Chancellor Jeremy Hunt is planning to launch a 99% mortgage market scheme, as the Conservatives look to woo younger voters ahead of the general election.
The scheme would be reminiscent of the Help to Buy schemes, as the loans would have some government backing.
The scheme is likely to be in the Chancellor’s Budget on March 6.
Simon Gammon, managing partner at Knight Frank Finance, said: “The popularity of the scheme will depend on how the lenders opt to price these mortgages. If they are competitive, take up will be substantial, but getting rates competitive will require the government to underwrite quite a sizable proportion of the loans.
“Fuelling demand to this degree without a massive surge in housing supply will undoubtedly fuel house price inflation. There is also the very real prospect that any falls in house prices will leave many buyers in negative equity, with the taxpayer on the hook in the unfortunate circumstance that borrowers aren’t able to meet their payments.
“It’s quite a high risk strategy, and it illustrates just how few options the government has if it wants to help first time buyers in meaningful numbers in the short term.”
If the scheme goes through borrowers will have access to the highest LTV mortgages they’ve had since before the global financial crisis, when 100% LTV mortgages were common.
Arjan Verbeek, chief executive of Perenna, a lender, said: “While industry commentators have been very quick to dismiss this scheme, if done correctly, this has the potential to unlock the housing market. It is essential that the risks, like negative equity, associated with higher LTV mortgages, are mitigated, which can be achieved by combining the scheme with long-term fixed rate mortgages (LTFRM). The key is to remove market risk from borrowers, which traditional mortgage products can’t deliver.
“With an LTFRM, borrowers can also afford a larger loan and in some instances, up to six times their annual income. This is because the traditional mortgage products, and their ‘affordability’, are inherently linked and restricted to the lender’s much higher standard variable rate (SVR).

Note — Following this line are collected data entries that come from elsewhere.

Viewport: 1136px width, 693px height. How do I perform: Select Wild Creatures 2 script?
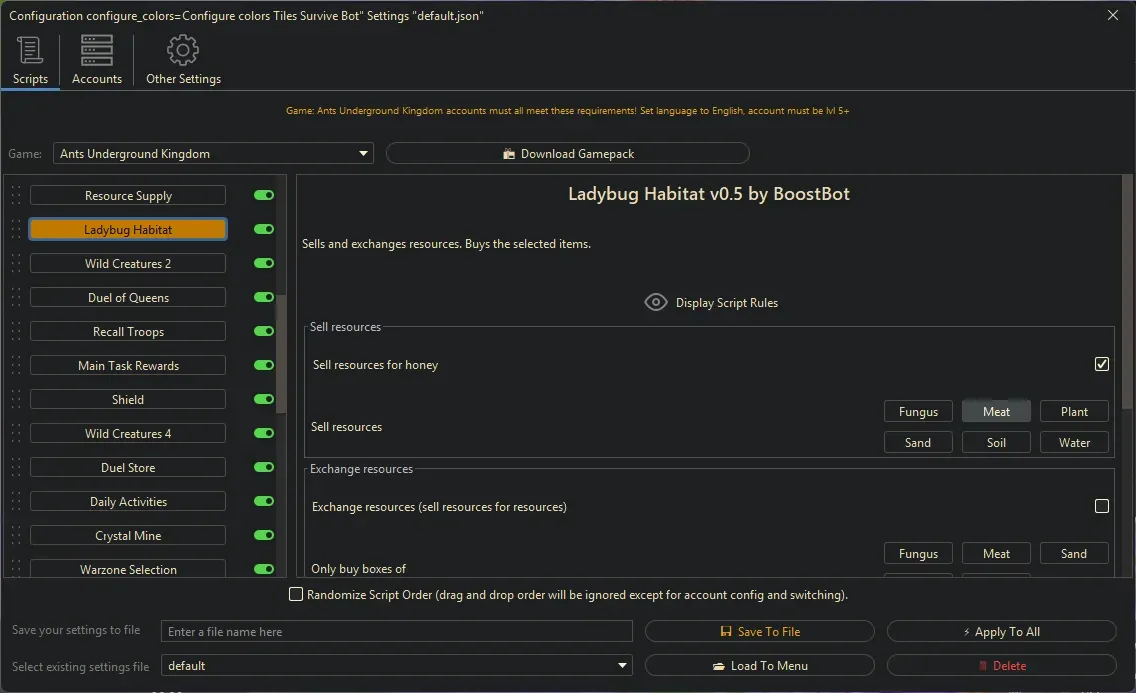coord(128,264)
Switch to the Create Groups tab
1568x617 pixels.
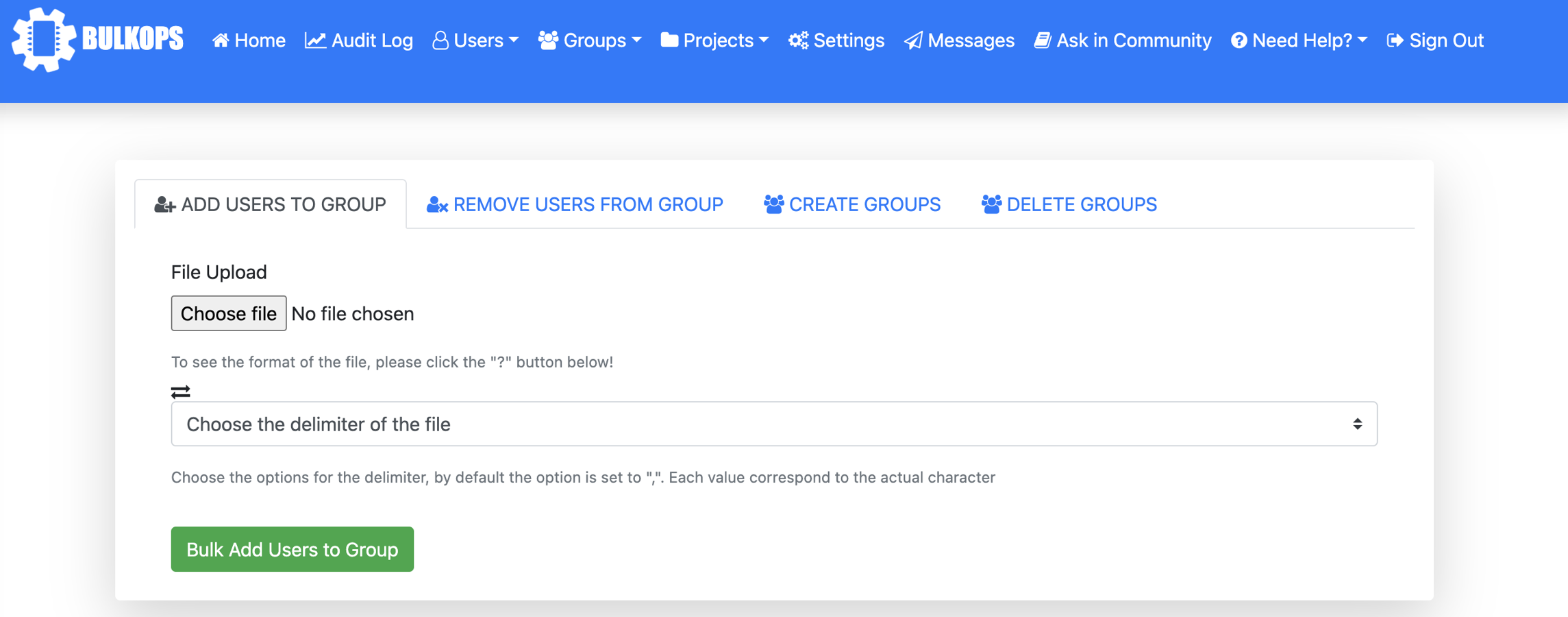(852, 204)
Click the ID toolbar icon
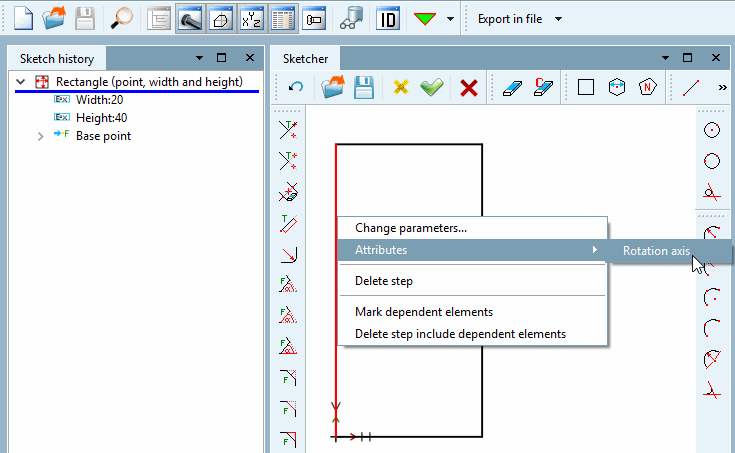The height and width of the screenshot is (453, 735). pos(388,19)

“However, there’s a clear need for regulation to be aligned and updated to reflect the current market. The Bank of England rightly introduced a loan-to-income cap to protect against reckless lending and excess leverage, but LTFRMs should be exempt because payments are fixed for term duration.
“The benefits to homeownership offset the risk of leverage on a long-term fixed rate too and the removal of the limit will incentivise larger lenders to offer more LTFRMs – ultimately benefiting the consumer with greater product choice, innovation, and giving a chance to step onto the housing ladder.”